Dataset records
= = = = =
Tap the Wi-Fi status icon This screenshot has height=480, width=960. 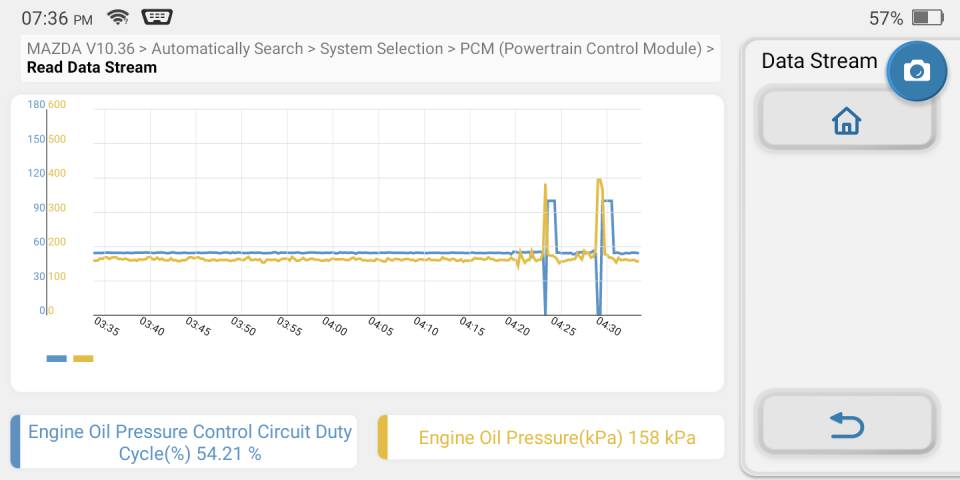click(118, 17)
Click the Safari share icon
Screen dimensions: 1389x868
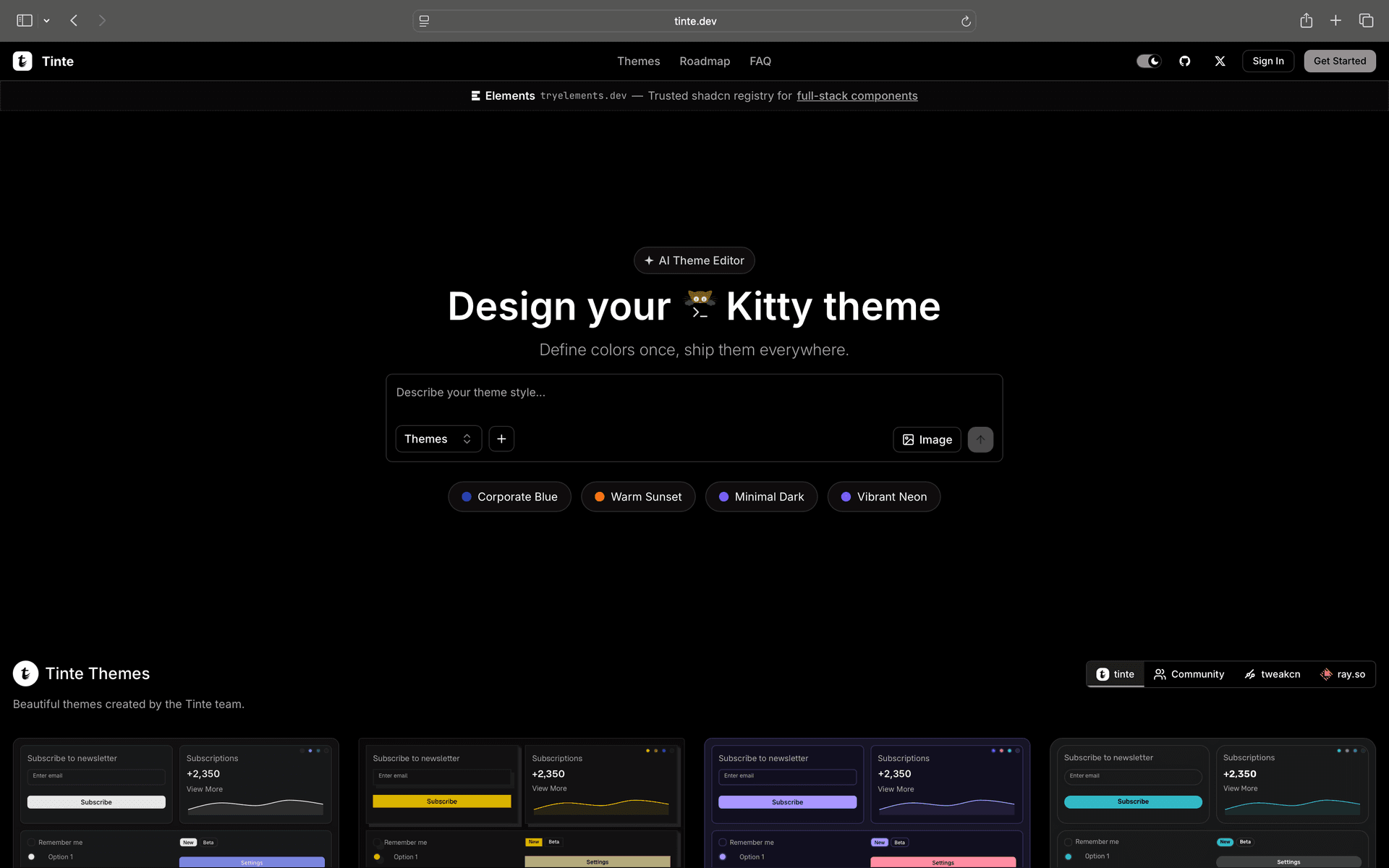(x=1306, y=21)
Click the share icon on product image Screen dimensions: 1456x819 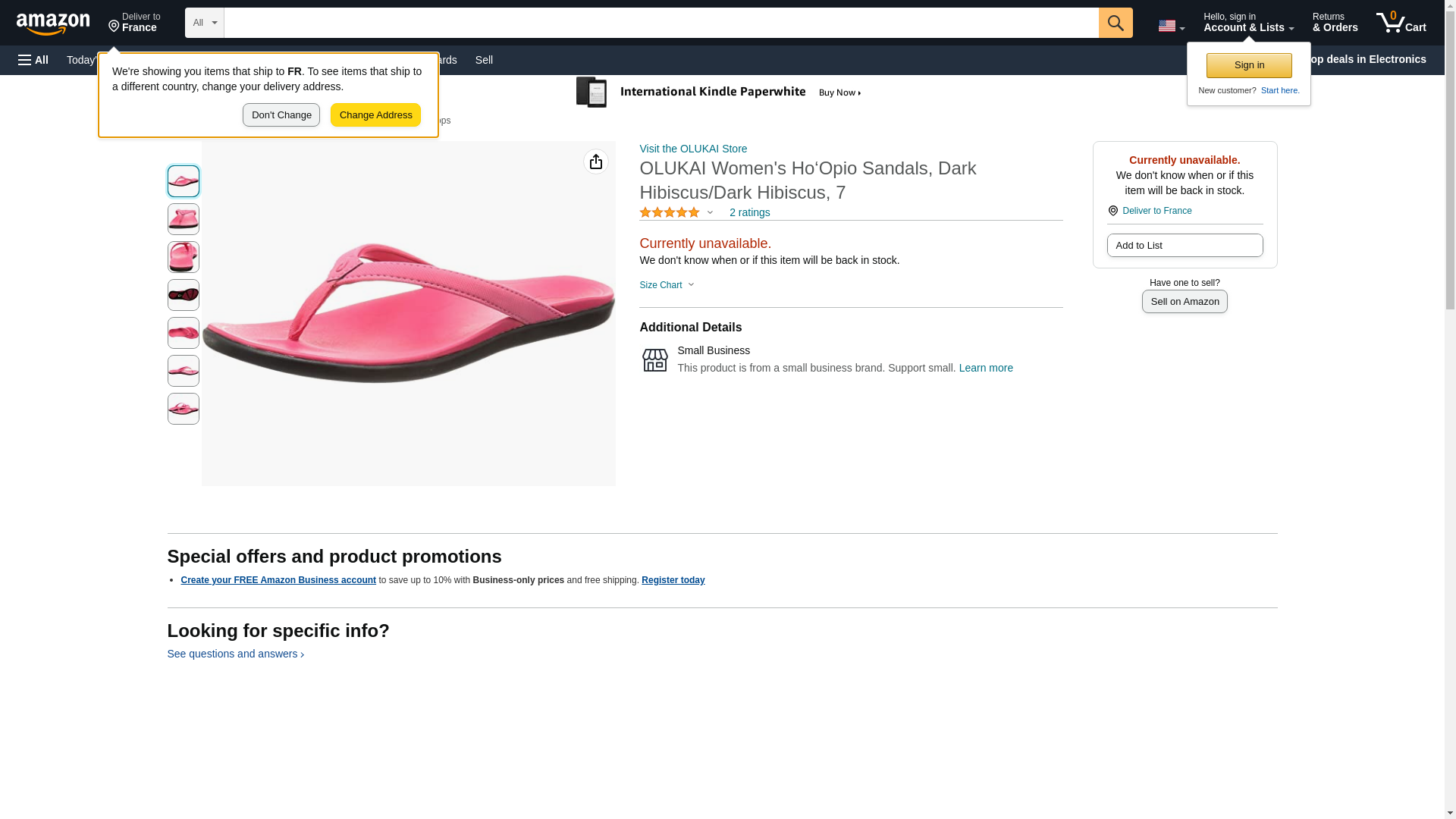point(595,162)
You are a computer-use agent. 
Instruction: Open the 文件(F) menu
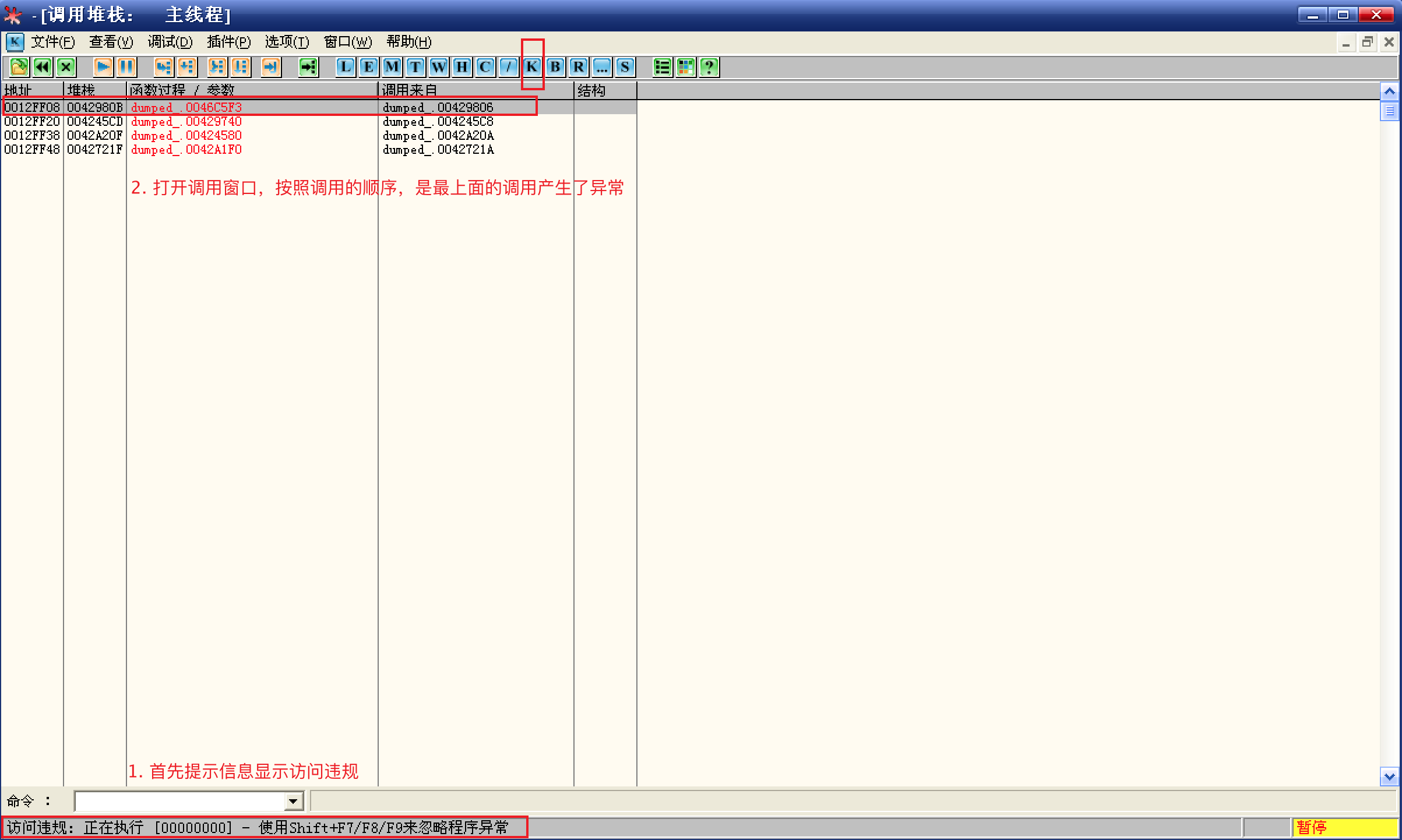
= = = = =
WHAT YOU SHOULD DO:
Swap "menu" for "dropdown" in the lines from the one containing "You are a computer-use agent." through the last line, changing nothing else, and leave the pictures out.

RESPONSE TO THE EXERCISE:
You are a computer-use agent. 
Instruction: Open the 文件(F) dropdown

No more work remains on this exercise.